You can view and handle security events in Security Center console. Security Center allows you to handle multiple events at a time.

Procedure

  1. Log on to Security Center console.
  2. In the left-side navigation pane, click Events to go to the Events page.
  3. On the Events page, view or search for the detected intrusion or threat events, and check their details.

    You can find a certain event based on specified search conditions. For example, you can search for events by event or asset name, severity level, event status, or event type.

  4. You can handle different events with the following operations.


    • Quarantine: Quarantine only the Webshell and Malicious Process events.
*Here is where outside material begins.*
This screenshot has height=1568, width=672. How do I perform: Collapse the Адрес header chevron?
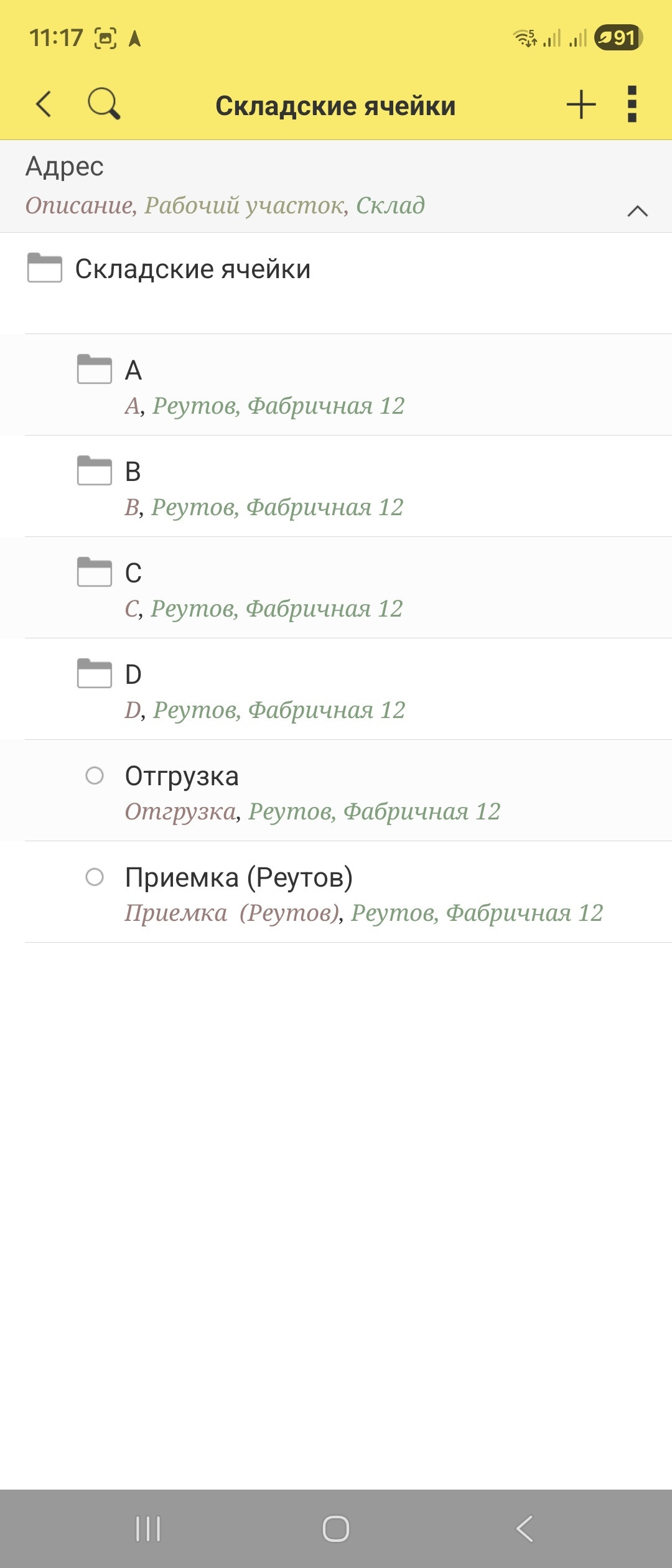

You can click Quarantine in the Actions column corresponding to a Webshell event to quarantine the relevant webshell file. Quarantined files no longer pose threats to the host.

      Note The system keeps a quarantined file for only 30 days. You can restore any quarantined file before the system deletes the file.
    • Handle Offline: After handling an event offline, you can click Handle Offline in the Actions column. The event status then changes to Handled.
    • Ignore Once: You can click More in the Actions column corresponding to an event and choose Ignore Once from the shortcut menu to ignore the event. The event status then changes to Handled. The event will no longer be reported in Security Center console.
    • Label as False Positive: You can click More in the Actions column corresponding to an event and choose Label as False Positive from the shortcut menu to label the event as a false positive. The event status then changes to Handled. The event will no longer be reported in Security Center console. You can find the event that you labeled as a false positive in the Handled event list, and click Cancel Labeling as False Positive in the Actions column to unlabel the event.
      Note False positives are alerts generated for normal processes. The Unusual TCP Packets event is a common false positive. It is reported when a process on your server initiated a suspected scan on other devices.

Handle security events in batches

You can use the batch-handling toolbar in the lower-left corner of the Events page to handle security events in batches.



Note Check the details of each event before you handle the events in batches.